Over the past five years, asset owners in Australia, Canada and Europe, for instance, have all undertaken massive projects to insource data and analytics as it pertains to risk management of their investment portfolios, Mr. Monk said. In comparison, "the U.S. pension space is a little behind," he noted.
"In America, the endowments don't rely on the consultants as much as the pension plans and this is where you are seeing a wave of 'technologizing'… The last wave would be the U.S. pension plans, starting probably now," Mr. Monk added.
Mr. Monk co-authored the book, "The Technologized Investor: Innovation through Reorientation," with Global Projects Center research engineer Dane Rook, which highlights how long-term investors can use technology to better understand risk and the long-term behavior of assets.
"Being a long-term investor is not an excuse for (not) having a real-time understanding of your liquidity profile, your unfunded commitments, your pacing, your cash flows and so on. For instance, to avoid breaking through certain asset allocation thresholds, sometimes these long-term investors do need to move quickly to rebalance in volatile markets. And they simply can't wait for their consultants and calendars to align in order to do this," Mr. Monk said.
Laurie Martin, CIO of the $37.7 billion Connecticut Retirement Plans & Trust Funds, which consists of six state pension funds and nine state trust funds, said in an email that U.S. pension plans should have had risk management technology in place prior to the pandemic. But she believes "this will prompt those that did not have this capability to adopt it."
She confirmed that CRPTF internally oversees portfolio risk through third-party risk management technology.
"As fiduciaries of plan assets, public pension plans must understand all the risks that impact the assets and liabilities of the plan," she said. CRPTF uses third-party software to analyze risk across its portfolio "with security level detail," and also uses the technology to stress test the portfolio for various scenarios, such as interest rate changes, currency fluctuations and significant equity market fluctuations, she added.

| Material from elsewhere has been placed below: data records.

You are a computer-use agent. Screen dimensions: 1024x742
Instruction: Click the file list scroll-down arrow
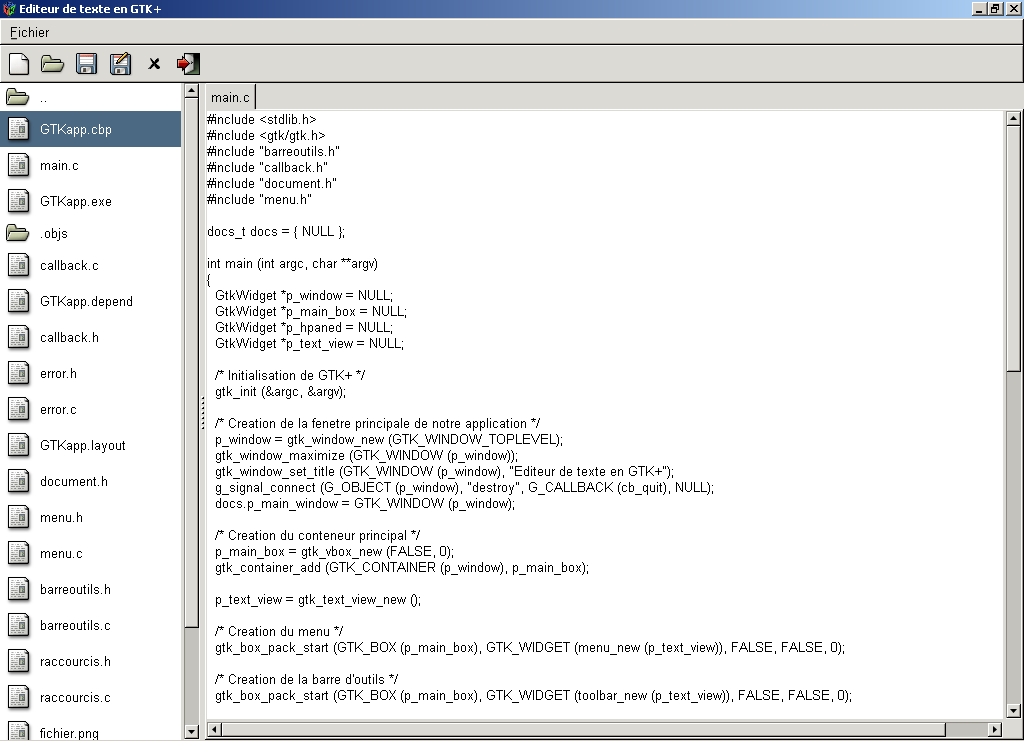[x=192, y=731]
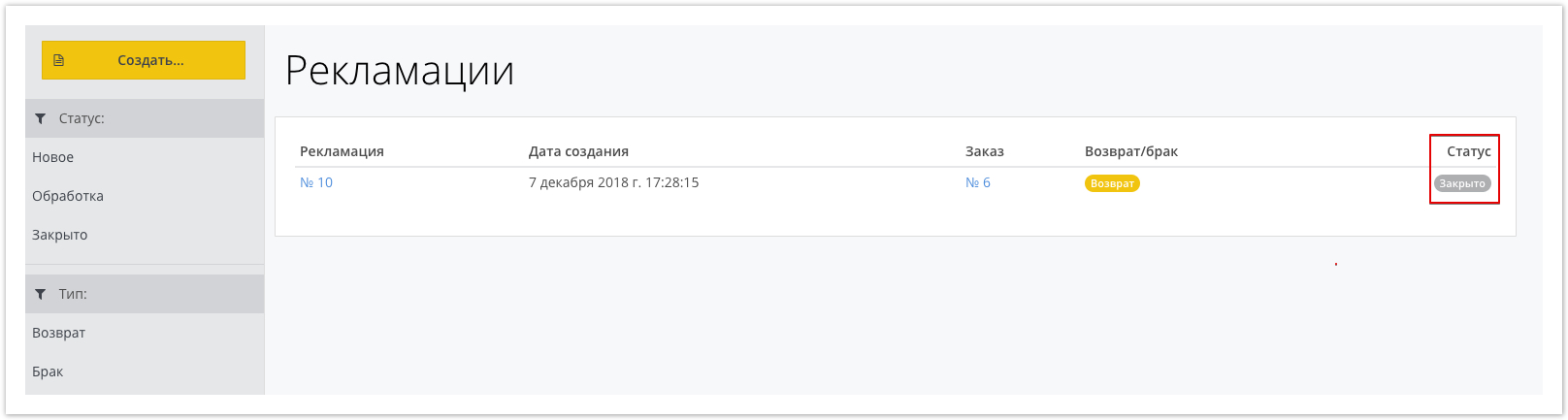
Task: Click the yellow Создать... button
Action: pyautogui.click(x=144, y=60)
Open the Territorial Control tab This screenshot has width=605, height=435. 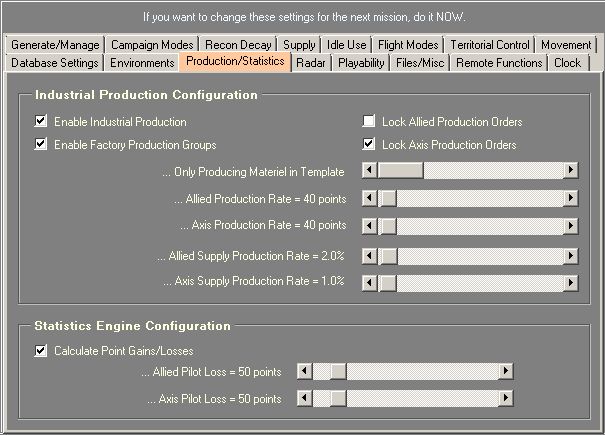tap(490, 45)
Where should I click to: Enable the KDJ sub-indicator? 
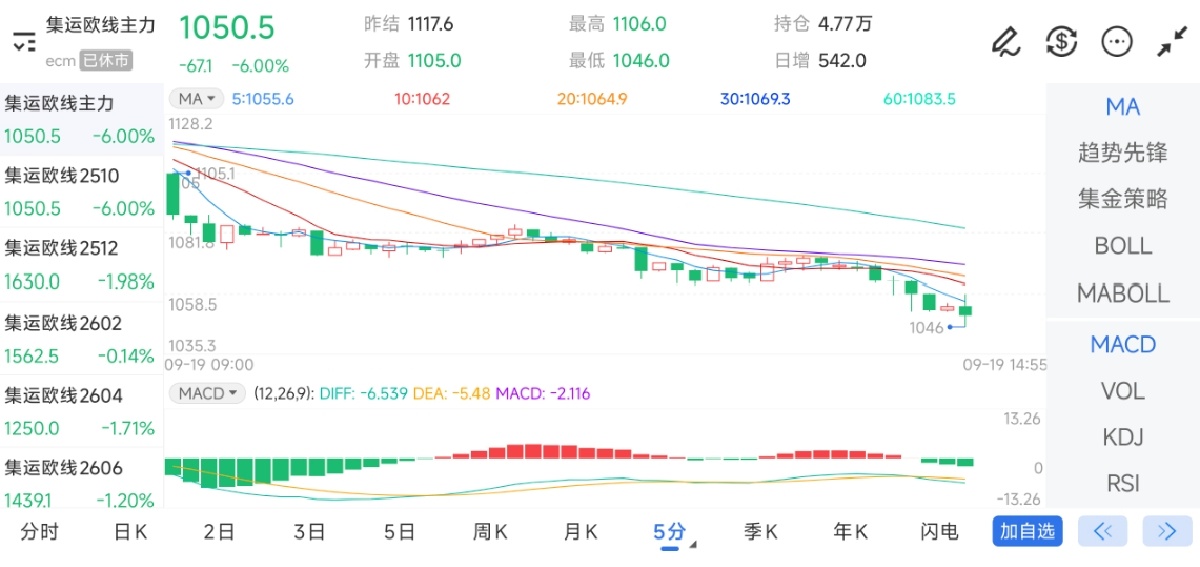tap(1122, 437)
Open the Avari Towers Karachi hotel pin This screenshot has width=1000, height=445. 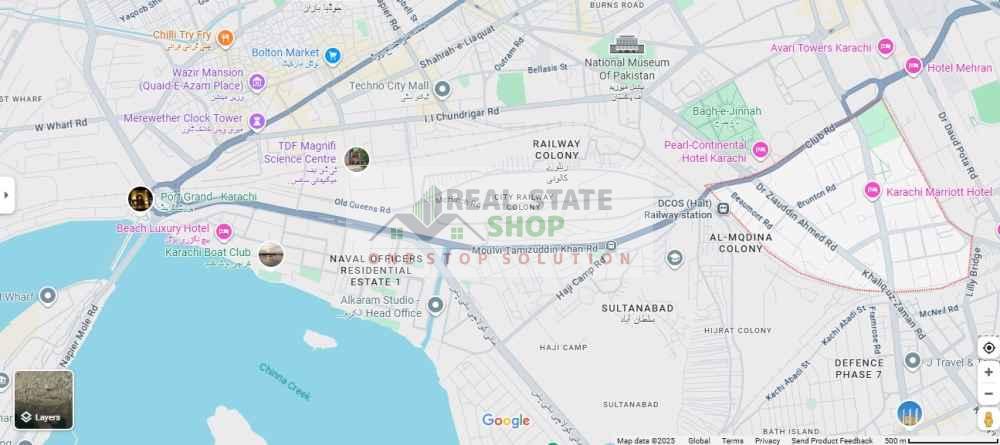coord(885,47)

"Additionally, we receive reports from our consultants and external money managers with regard to capital market assumptions and asset class correlations; among other reports. We also use third-party software to monitor the pension liability risk. This system allows us to analyze the impact of actual results vs. actuarial assumptions prior to the formal valuation reports being prepared. We can model different investment returns out into the future to assess the impact on the funded status of the plan," Ms. Martin said.